Многое в стихах Кушнера свидетельствует о такой внутренней организации. Скажем, его характерные поэтические перечни, которые польский филолог Т. Вуйцик определяет (безотносительно к Кушнеру) латинским словом enumeratio (перечисление). Такие перечни встречаются, конечно, не только у Кушнера — они есть, например, у Бродского. Но если у Бродского прием enumeratio обычно выражает ощущение фатального одиночества человека в мире, заставленном чуждыми предметами и заселенном чужими людьми, то у Кушнера все, им перечисляемое, обычно обжито и любимо лирическим героем, независимо от того, драматическую или ироническую краску подмешивает он в свой лирический перечень: «Вижу, вижу спозаранку / Устремленные в Неву / И Обводный, и Фонтанку, / И похожую на склянку / Речку Кронверку во рву» («Вижу, вижу спозаранку…»); «Я смотр назначаю вещам и понятьям, / Друзьям и подругам, их лицам и платьям, / Ладонь прижимая к глазам, / Плащу, и перчаткам, и шляпе в передней, / Прохладной и бодрой бессоннице летней, / Чужим голосам» («Ночной парад»); «Сентябрь выметает метлой со двора / За поле, за речку и дальше, во тьму, / Манжеты, застежки, плащи, веера, / Надежды на счастье, батист, бахрому» («Сентябрь выметает широкой метлой…»).
Поэтическую уравновешенность нашего героя выдает и его тяготение к закрытым, организованным пространствам.
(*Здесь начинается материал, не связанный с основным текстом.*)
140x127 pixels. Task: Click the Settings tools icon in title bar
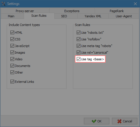click(3, 4)
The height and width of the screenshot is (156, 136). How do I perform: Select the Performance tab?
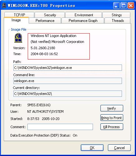point(45,21)
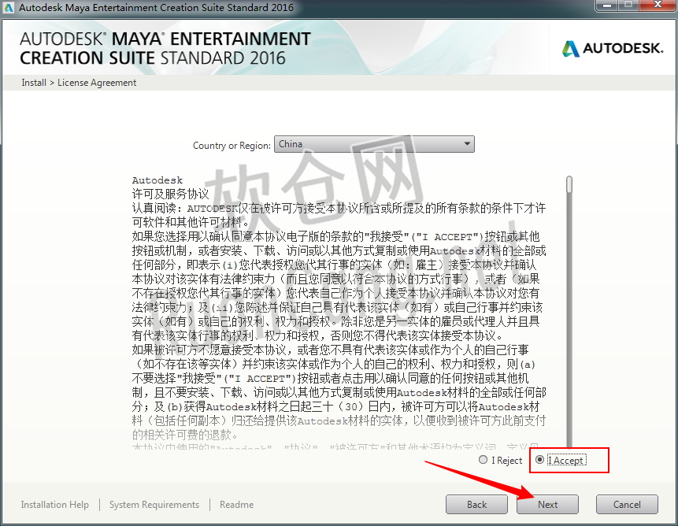
Task: Click Back to return to previous step
Action: click(x=476, y=504)
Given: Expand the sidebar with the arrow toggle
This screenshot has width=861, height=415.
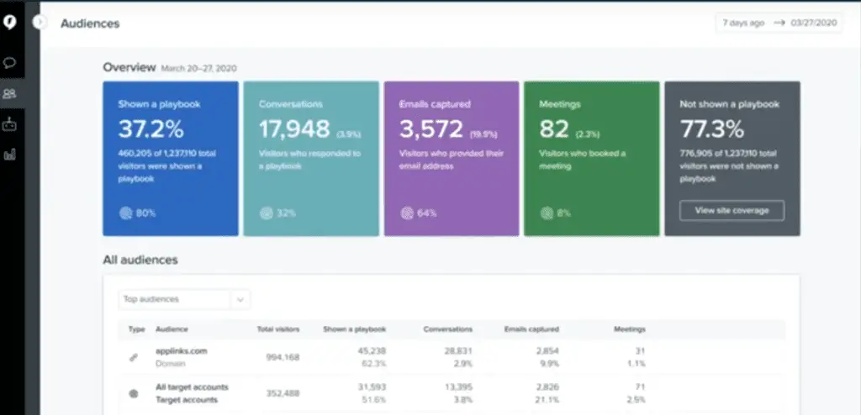Looking at the screenshot, I should click(x=39, y=23).
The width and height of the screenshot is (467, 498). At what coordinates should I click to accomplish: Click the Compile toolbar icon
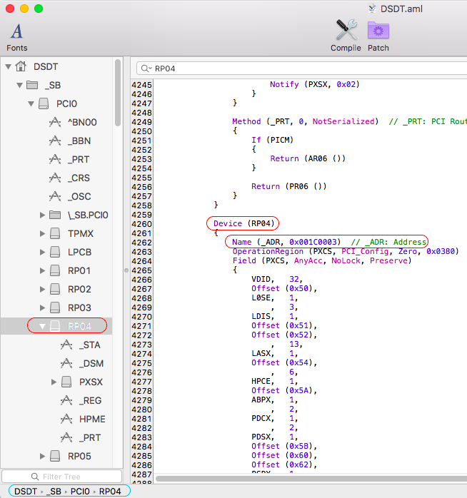[x=346, y=31]
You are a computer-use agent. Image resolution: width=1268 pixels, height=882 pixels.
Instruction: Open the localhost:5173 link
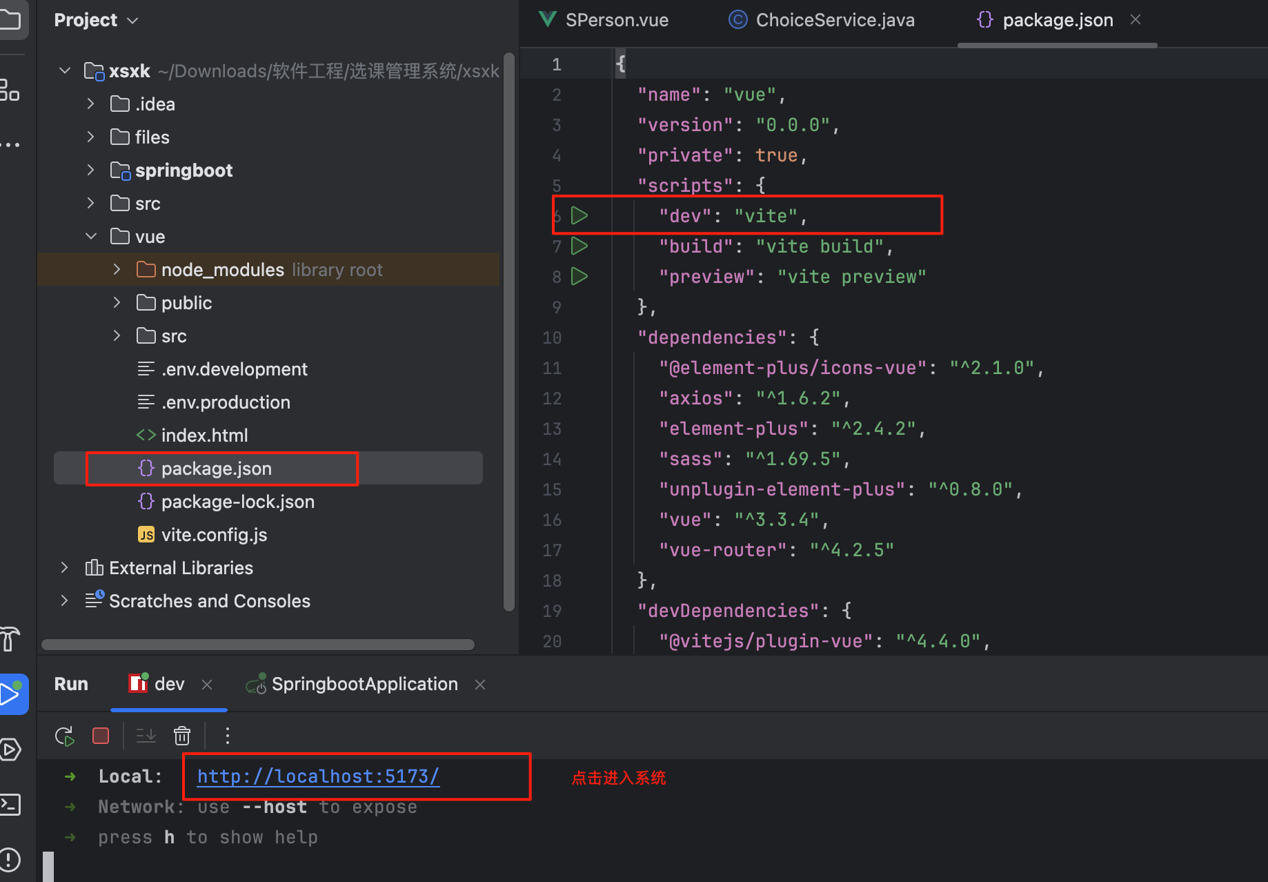(318, 776)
Еще в «оттепельные» времена, в пору устремленности молодого поколения и молодой поэзии «за туманом и за запахом тайги», он удивил многих поэтизацией обычной комнаты, определив ее так: «Форма городского бытия, / Вставшая дорогам поперек» («Комната»). Со временем ощущение удобства (не в бытовом, конечно, смысле, хотя и в нем тоже) и радости от компактного масштаба жизни усилится: «Мне не грозит клаустрофобия, / Ее я плохо понимаю. / Душа и к лифту приспособлена, / И к коридору, и к сараю. / Я и купе люблю, и узкие / Каюты, палубы, перроны, / Вокзалы старенькие, тусклые, / Над ними сумрачные кроны».1 В другой раз сказано: «Я даже ручку дверную люблю». При этом жилище, а особенно рабочее место поэта, должно быть в безупречном состоянии, и это не прихоть, а необходимость: «Потому и порядок такой на столе, / Чтобы оползень жизни сдержать. / Так сажают кустарник на слабой земле / И воюют за каждую пядь».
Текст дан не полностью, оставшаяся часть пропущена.